The following description is suggested, if accurate: The mark consists of a shaded square with curved edges on the top left and bottom right of the square. Inside the square is a pattern created by six dots. To the right of the square is the wording “LEMON” in stylized lettering.
ENTITY OMITTED
Acceptable entity types include an individual, a partnership, a corporation, a joint venture, or the foreign equivalent. See 37 C.F.R. §2.32(a)(3)(i)-(ii); TMEP §§803.03 et seq.
If applicant’s entity type is an individual, applicant must indicate his or her national citizenship for the record. See 37 C.F.R. §2.32(a)(3)(i); TMEP §803.04. If applicant’s entity type is a corporation, association, partnership, joint venture, or the foreign equivalent, applicant must set forth the foreign country under whose laws applicant is organized or incorporated. 37 C.F.R. §2.32(a)(3)(ii); TMEP §§803.03(b)-(c), 803.04. For an association, applicant must also specify whether the association is incorporated or unincorporated, unless the foreign country and the designation or description “association/associazione” appear in Appendix D of the Trademark Manual of Examining Procedure (TMEP). TMEP §803.03(c).

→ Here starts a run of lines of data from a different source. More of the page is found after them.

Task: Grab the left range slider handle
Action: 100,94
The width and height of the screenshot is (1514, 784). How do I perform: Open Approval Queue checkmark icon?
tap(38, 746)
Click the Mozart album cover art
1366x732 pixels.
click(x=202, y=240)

If applicant is organized under the laws of a foreign province or geographical region, applicant should specify both the foreign province or geographical region and the foreign country in which the province or region is located. See TMEP §803.04. To provide this information online via the Trademark Electronic Application System (TEAS) response form, applicant must (1) locate the “Entity Type” heading and select “Other;” (2) locate the “Specify Entity Type” heading and select “Other” under the Foreign Entity option, and enter in the free-text field below both applicant’s entity type and the foreign province or geographical region of its organization (e.g., partnership of Victoria); and (3) locate the “State or Country Where Legally Organized” heading and select the appropriate foreign country (e.g., Australia) under the Non-U.S. Entity option. See id.

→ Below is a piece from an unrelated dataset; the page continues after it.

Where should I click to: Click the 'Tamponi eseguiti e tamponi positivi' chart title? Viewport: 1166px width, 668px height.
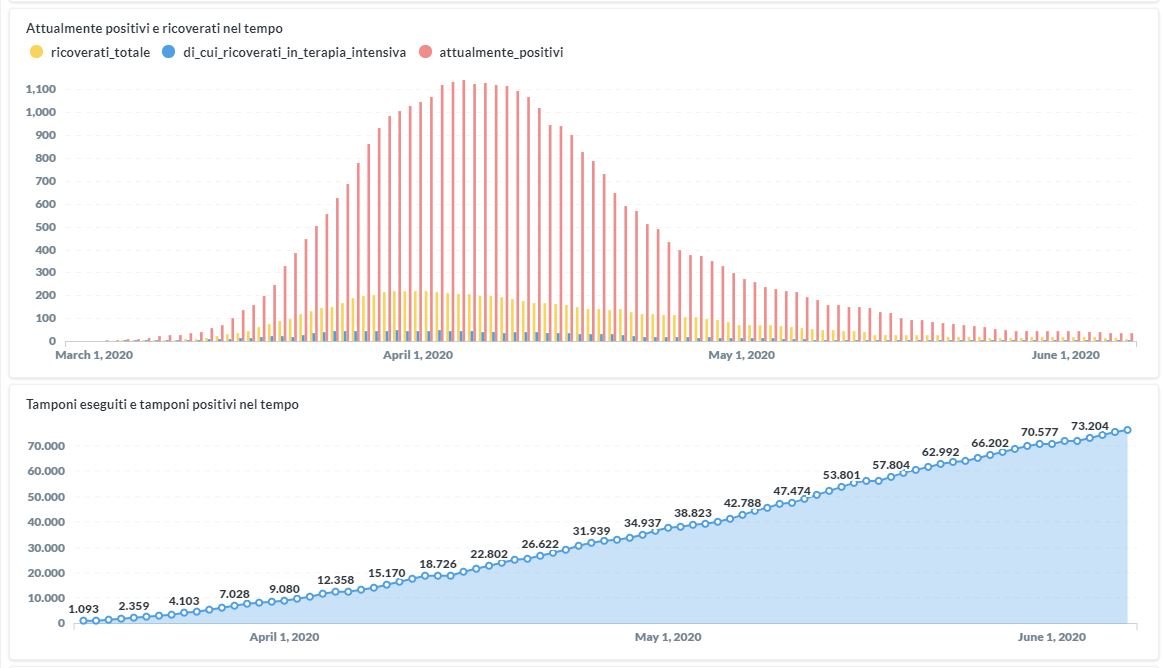coord(162,404)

Applicant must be represented by a U.S.-licensed attorney. An applicant whose domicile is located outside of the United States or its territories is foreign-domiciled and must be represented at the USPTO by an attorney who is an active member in good standing of the bar of the highest court of a U.S. state or territory. 37 C.F.R. §§2.11(a), 11.14; Requirement of U.S.-Licensed Attorney for Foreign-Domiciled Trademark Applicants & Registrants, Examination Guide 4-19, at I.A. (Rev. Sept. 2019). An individual applicant’s domicile is the place a person resides and intends to be the person’s principal home. 37 C.F.R. §2.2(o); Examination Guide 4-19, at I.A. A juristic entity’s domicile is the principal place of business; i.e., headquarters, where a juristic entity applicant’s senior executives or officers ordinarily direct and control the entity’s activities. 37 C.F.R. §2.2(o); Examination Guide 4-19, at I.A. Because applicant is foreign-domiciled, applicant must appoint such a U.S.-licensed attorney qualified to practice under 37 C.F.R. §11.14 as its representative before the application may proceed to registration. 37 C.F.R. §2.11(a). See Hiring a U.S.-licensed trademark attorney for more information.

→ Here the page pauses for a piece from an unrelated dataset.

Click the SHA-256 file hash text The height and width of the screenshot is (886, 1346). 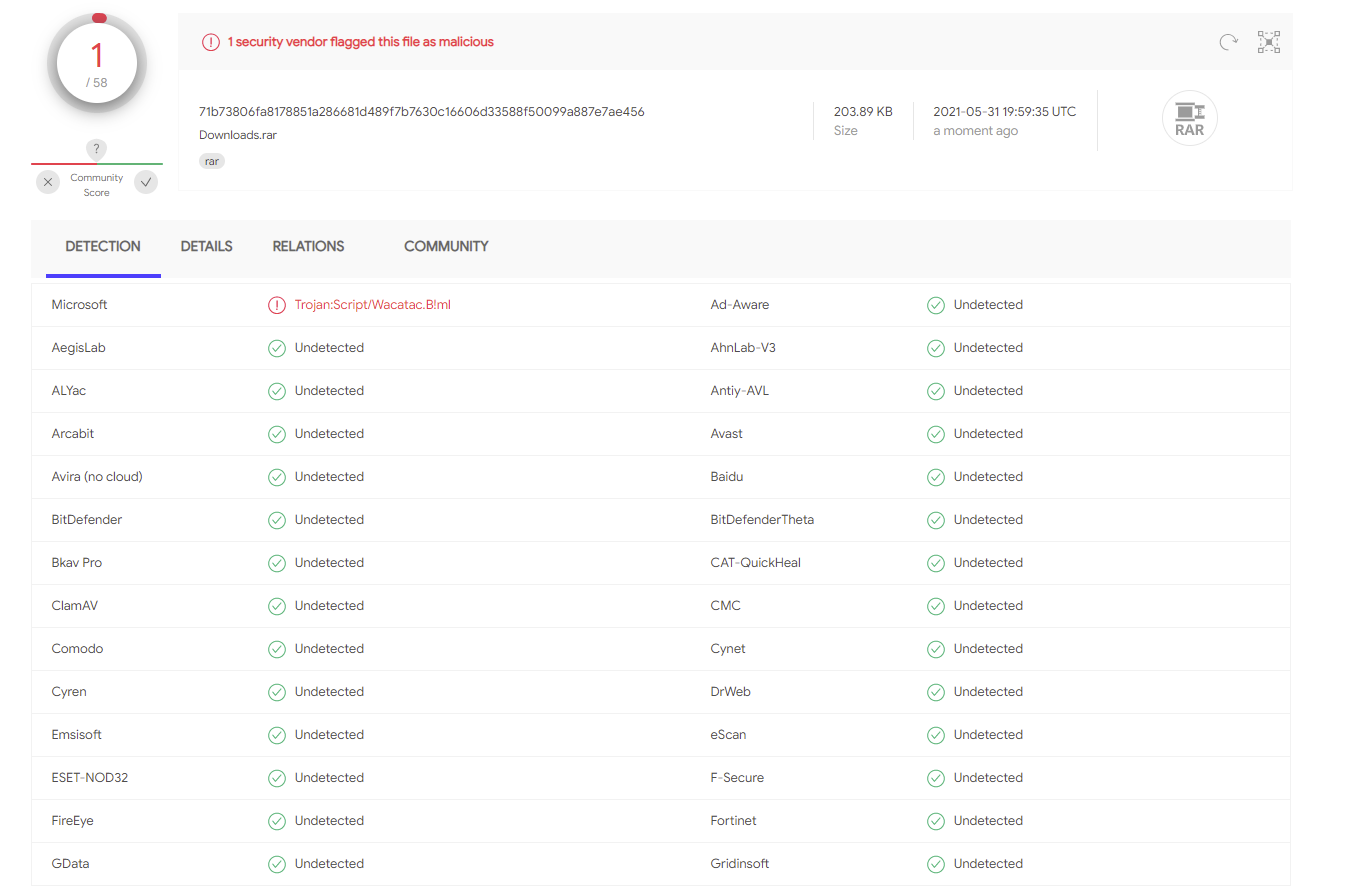tap(421, 111)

To appoint a U.S.-licensed attorney. To appoint an attorney, applicant should submit a completed Trademark Electronic Application System (TEAS) Change Address or Representation form. The newly-appointed attorney must submit a TEAS Response to Examining Attorney Office Action form indicating that an appointment of attorney has been made and address all other refusals or requirements in this action, if any. Alternatively, if applicant retains an attorney before filing the response, the attorney can respond to this Office action by using the appropriate TEAS response form and provide his or her attorney information in the form and sign it as applicant’s attorney. See 37 C.F.R. §2.17(b)(1)(ii).
RESPONSE GUIDELINES
Response guidelines. For this application to proceed, applicant must explicitly address each refusal and requirement in this Office action. For a refusal, applicant may provide written arguments and evidence against the refusal, and may have other response options if specified above. For a requirement, applicant should set forth the changes or statements. Please see “Responding to Office Actions” and the informational video “Response to Office Action” for more information and tips on responding.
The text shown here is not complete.